The Obergefell v. Hodges decision (2015) required states to license same-sex marriage, thereby infringing on the sanctity of holy matrimony. Much of its effect was sudden and obvious. However, the consequences of the Bostock case will work into society more gradually, ever fashioning a class of individuals with rights that supersede the rights of others.
As an example, Hamilton cited one of three cases considered in the Bostock decision, wherein a male employee of Harris Funeral Home began to wear female attire and claimed to be a woman. Not only did his bizarre behavior place an undue burden on grieving families, but it also violated the beliefs and values of his employer.

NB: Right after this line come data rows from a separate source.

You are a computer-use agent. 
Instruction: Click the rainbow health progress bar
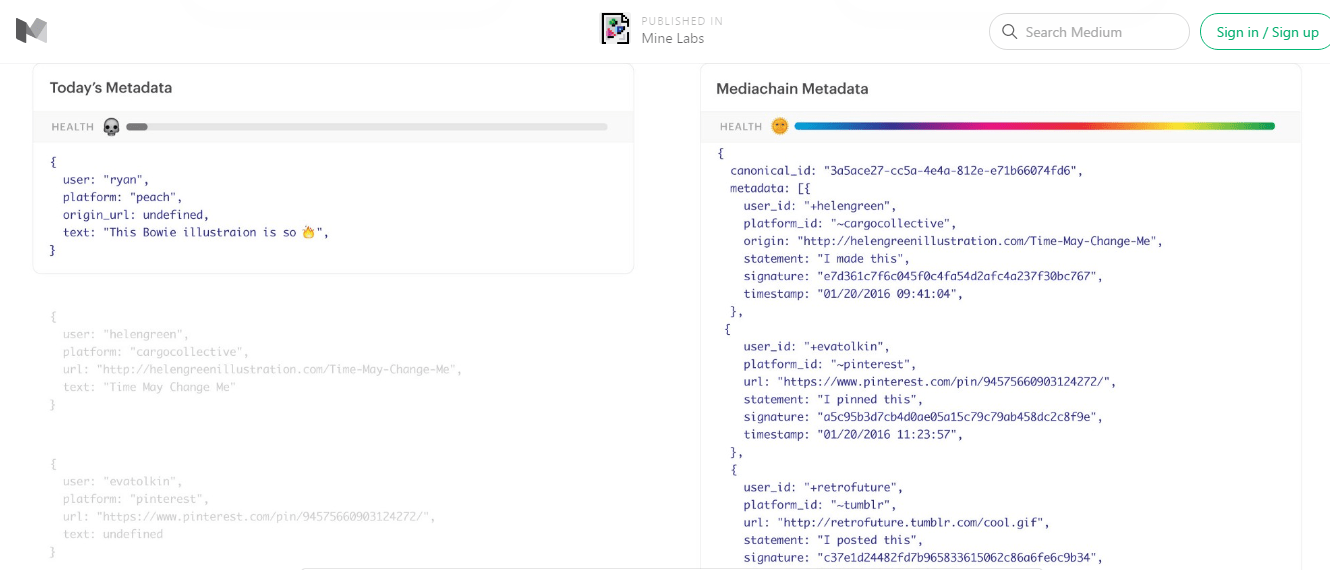point(1034,126)

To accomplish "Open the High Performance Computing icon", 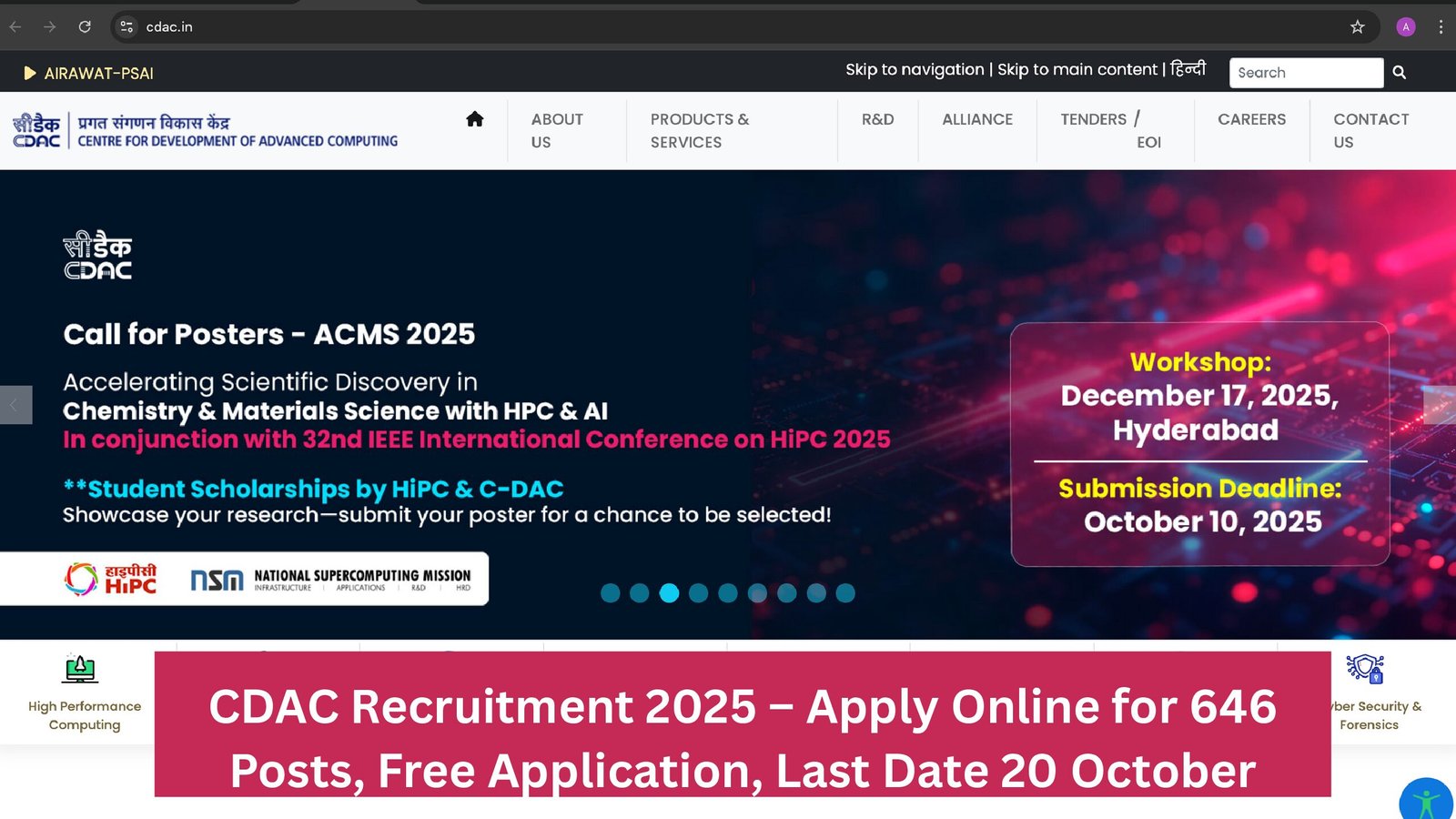I will pos(81,670).
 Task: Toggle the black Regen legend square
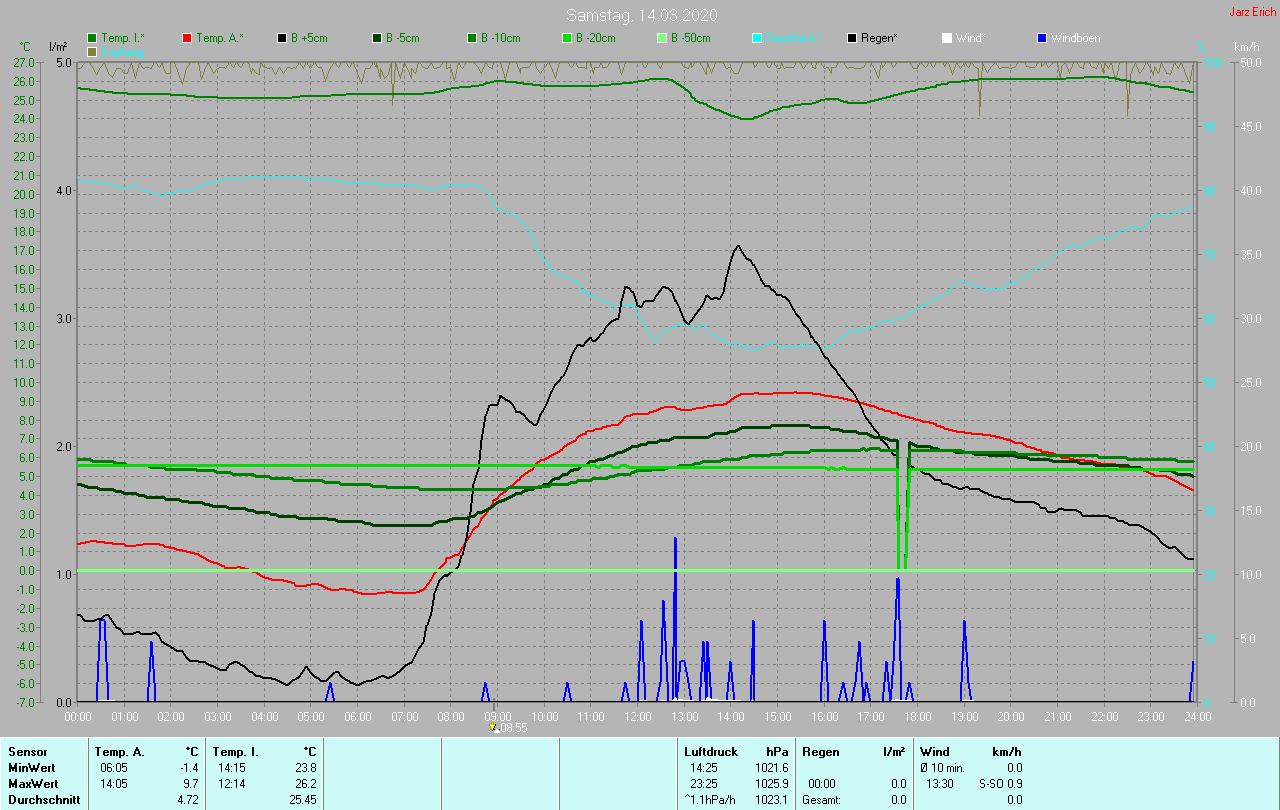852,38
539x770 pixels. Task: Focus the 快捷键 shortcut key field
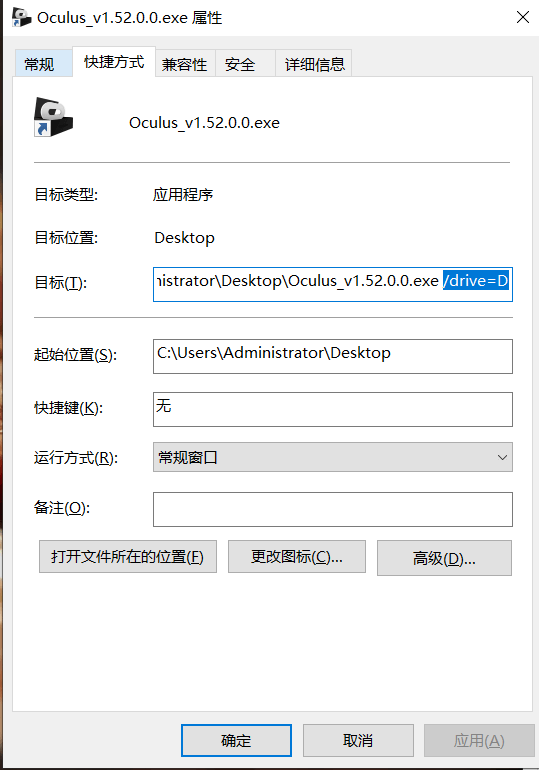coord(333,409)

Hamilton explained, “The Supreme Court has essentially said, ‘We don’t care what you believe, private citizen. You no longer have the freedom to operate your enterprise consistent with your conscience and your religious beliefs.’”
The Bostock decision completely mars what it means to be a man or a woman, and, therefore, puts into question Title IX of the Education Amendments of 1972. Cases involving restrooms in publicly funded buildings and sex-specific participation in state and federally funded programs will now fall under the scrutiny of the language in the Bostock opinion.
In addition to First Amendment rights, “religious organizations and churches have explicit protections under Title 42 Section 2000 of the federal law that allows them to operate within the ambit of their religious beliefs,” explained Hamilton.
“But the farther you get away from a church, the more in jeopardy the organization’s operations are going to be ... because the courts will then begin to analyze how religious it is. If they arbitrarily decide the majority of your function is secular versus religious, you then begin to move away from protections as a religious organization. And small businesses owned and operated by Christians have no protections.”
Church and state
“The courts are continuously yielding to the pressure of what they believe the culture is demanding,” Hamilton said. “It’s a modern iteration of ‘Give us Barabbas.’”
He pointed out that Congress can pass legislation to overrule the SCOTUS decision, but will it? He believes it’s highly unlikely because “Congress consistently avoids its responsibility.
“Many of us have been placing our hope, faith, and trust for the future in political systems – getting the right person in office or the right judge on the bench,” he added. “And we’ve neglected the shaping of the hearts and minds of the populous through evangelism and discipleship.
“Anything other than Jesus Christ that serves as the anchor or repository for all our hope and expectation is a form of idolatry. People still need the gospel.”